Directions:
Transcribe each of the records below exactly, excluding all pictures.
───── Dataset extract ─────
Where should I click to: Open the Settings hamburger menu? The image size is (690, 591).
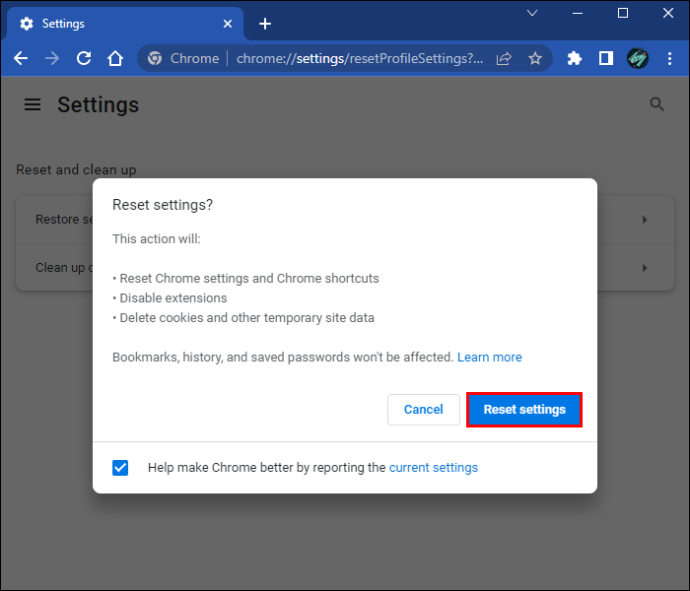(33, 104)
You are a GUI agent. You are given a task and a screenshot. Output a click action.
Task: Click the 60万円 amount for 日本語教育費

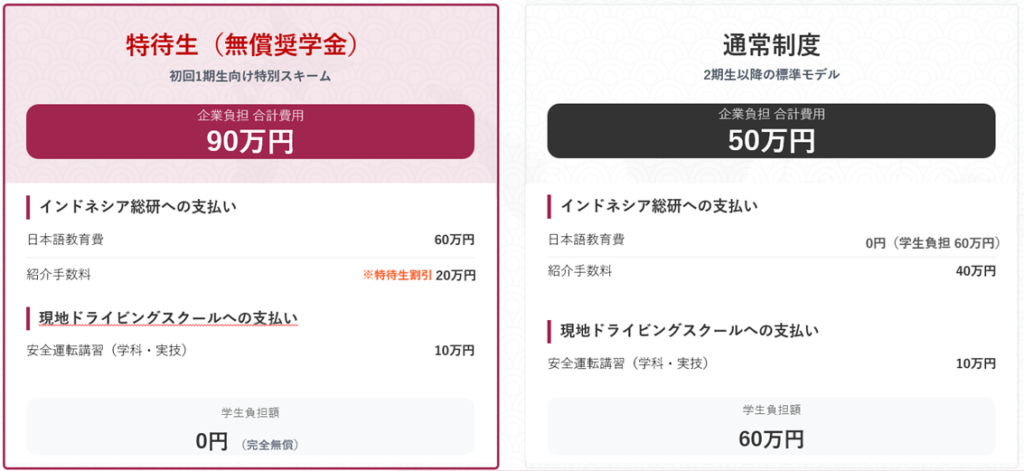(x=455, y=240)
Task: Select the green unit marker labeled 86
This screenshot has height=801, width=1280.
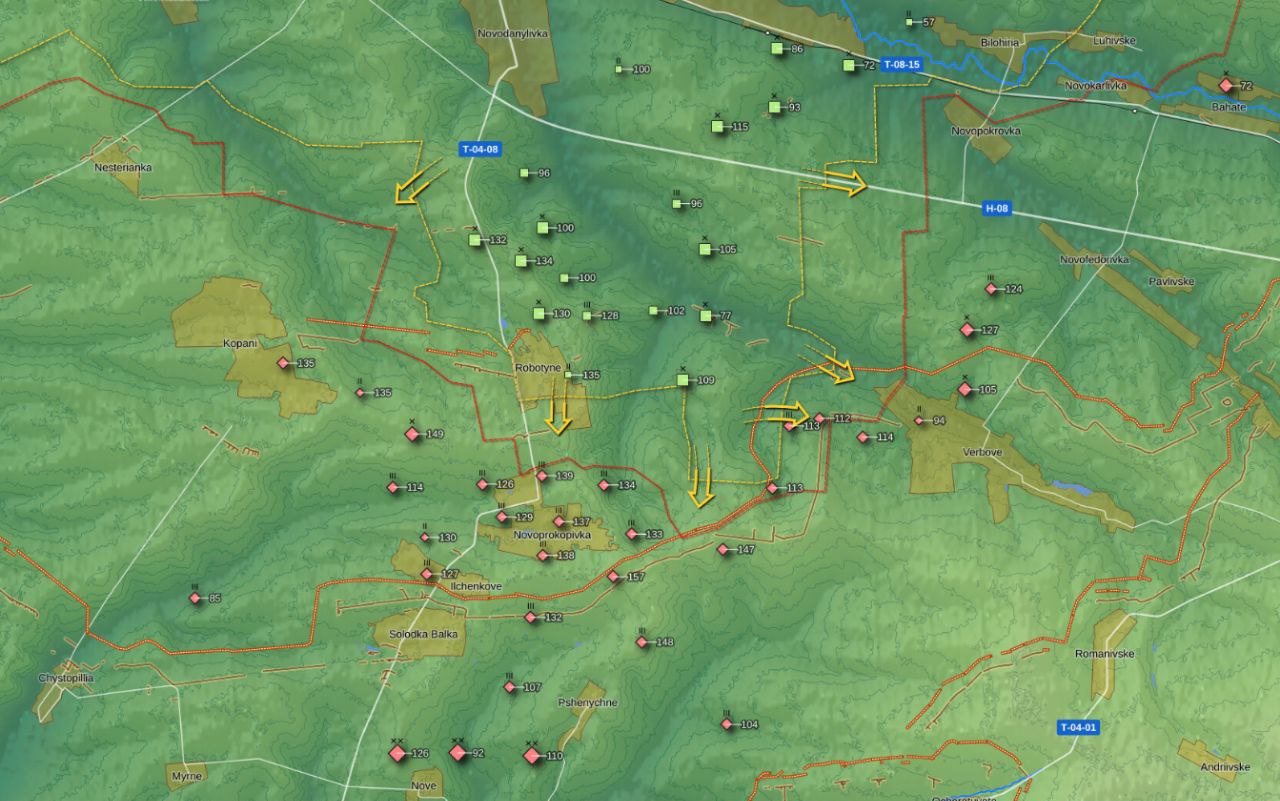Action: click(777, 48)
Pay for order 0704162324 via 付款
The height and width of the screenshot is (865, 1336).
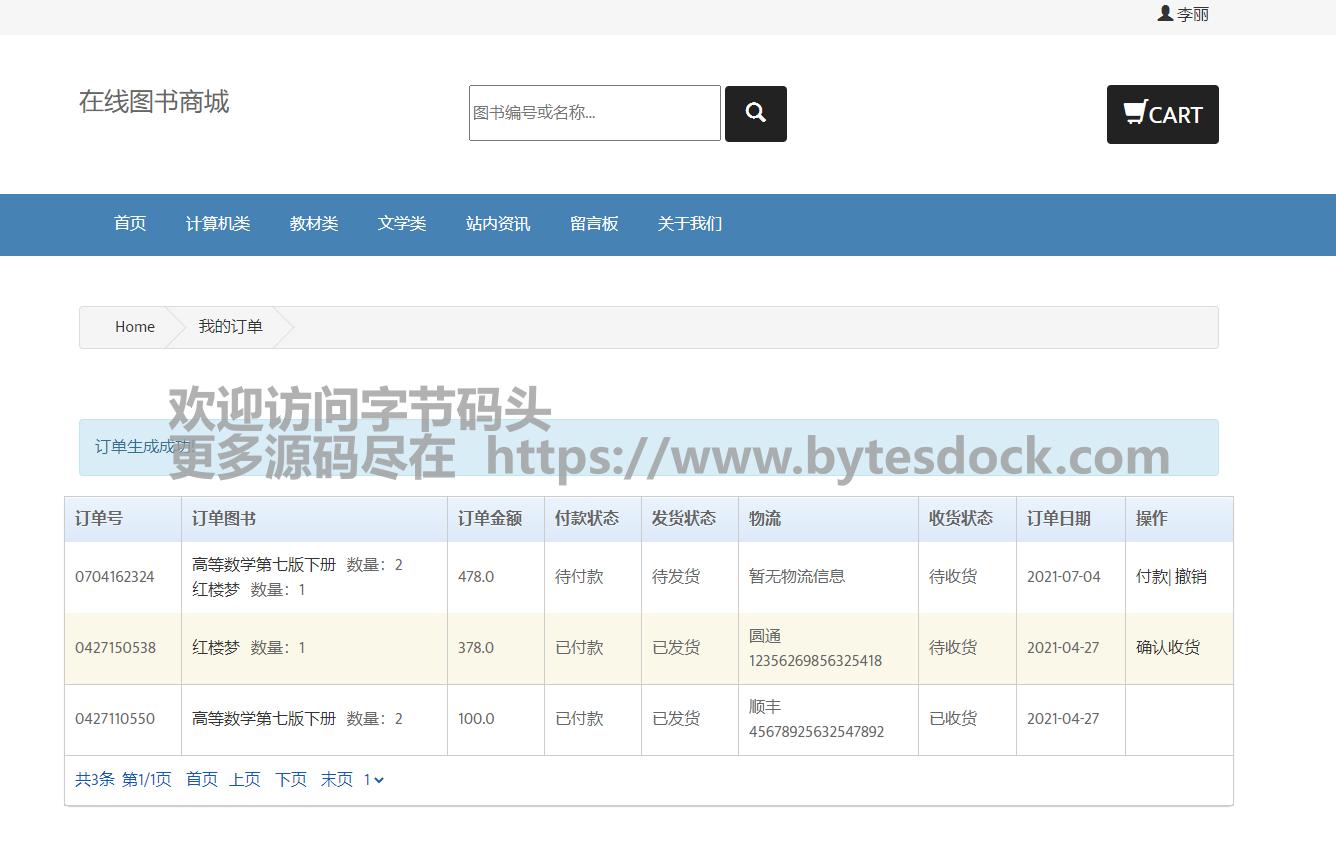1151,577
─────
Task answer:
Where should I click to: Open the Settings hamburger menu? The image size is (690, 591).
(33, 104)
You are a GUI agent. You are given a task and a screenshot. Output a click action.
Task: Click the 60万円 amount for 日本語教育費

(x=455, y=240)
Task: Select the green unit marker labeled 86
This screenshot has height=801, width=1280.
Action: click(777, 48)
Pay for order 0704162324 via 付款
The height and width of the screenshot is (865, 1336).
1151,577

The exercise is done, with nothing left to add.